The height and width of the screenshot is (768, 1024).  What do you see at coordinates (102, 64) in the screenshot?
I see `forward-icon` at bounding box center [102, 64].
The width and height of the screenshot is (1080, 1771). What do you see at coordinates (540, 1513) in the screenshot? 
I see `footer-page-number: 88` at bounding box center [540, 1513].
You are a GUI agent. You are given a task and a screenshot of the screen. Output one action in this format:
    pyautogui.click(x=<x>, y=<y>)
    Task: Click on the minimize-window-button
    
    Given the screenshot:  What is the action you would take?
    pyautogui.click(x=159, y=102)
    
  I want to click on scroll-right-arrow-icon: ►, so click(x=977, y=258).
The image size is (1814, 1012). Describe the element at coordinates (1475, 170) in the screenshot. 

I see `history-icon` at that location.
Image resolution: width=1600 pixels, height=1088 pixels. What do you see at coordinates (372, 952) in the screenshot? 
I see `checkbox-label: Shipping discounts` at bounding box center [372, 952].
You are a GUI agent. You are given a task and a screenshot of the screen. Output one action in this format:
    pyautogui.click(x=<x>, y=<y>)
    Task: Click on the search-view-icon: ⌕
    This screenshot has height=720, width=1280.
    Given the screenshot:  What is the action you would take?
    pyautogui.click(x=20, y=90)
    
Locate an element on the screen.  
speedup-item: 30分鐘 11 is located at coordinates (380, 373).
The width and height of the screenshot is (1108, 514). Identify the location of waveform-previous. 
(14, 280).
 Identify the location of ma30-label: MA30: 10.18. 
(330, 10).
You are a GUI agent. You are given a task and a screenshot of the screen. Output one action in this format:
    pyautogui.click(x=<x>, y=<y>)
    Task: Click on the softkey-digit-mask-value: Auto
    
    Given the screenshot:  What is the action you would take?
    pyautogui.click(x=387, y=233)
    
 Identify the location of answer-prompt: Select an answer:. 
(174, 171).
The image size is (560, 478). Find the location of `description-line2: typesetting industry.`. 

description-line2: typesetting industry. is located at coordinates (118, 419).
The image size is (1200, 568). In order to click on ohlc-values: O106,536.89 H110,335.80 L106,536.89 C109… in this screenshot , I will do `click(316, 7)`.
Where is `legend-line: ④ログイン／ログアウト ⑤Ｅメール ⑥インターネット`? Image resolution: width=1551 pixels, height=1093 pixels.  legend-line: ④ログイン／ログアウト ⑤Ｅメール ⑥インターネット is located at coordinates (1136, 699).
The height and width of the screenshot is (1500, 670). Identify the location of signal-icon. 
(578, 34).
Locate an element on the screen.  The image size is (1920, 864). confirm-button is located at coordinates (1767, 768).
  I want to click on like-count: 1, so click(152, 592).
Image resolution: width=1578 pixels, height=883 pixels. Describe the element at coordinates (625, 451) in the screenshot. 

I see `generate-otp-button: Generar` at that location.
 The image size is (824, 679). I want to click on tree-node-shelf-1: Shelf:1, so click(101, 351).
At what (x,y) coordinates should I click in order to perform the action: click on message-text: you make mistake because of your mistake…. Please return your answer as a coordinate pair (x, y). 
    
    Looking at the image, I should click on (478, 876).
################
## Exercise goal
Output the entries again verbatim, starting with the line that contains "coordinates (1767, 768)." and going on through the line that contains "The image size is (824, 679).".

## Answer space
Locate an element on the screen.  The image size is (1920, 864). confirm-button is located at coordinates (1767, 768).
  I want to click on like-count: 1, so click(152, 592).
Image resolution: width=1578 pixels, height=883 pixels. Describe the element at coordinates (625, 451) in the screenshot. 

I see `generate-otp-button: Generar` at that location.
 The image size is (824, 679). I want to click on tree-node-shelf-1: Shelf:1, so click(101, 351).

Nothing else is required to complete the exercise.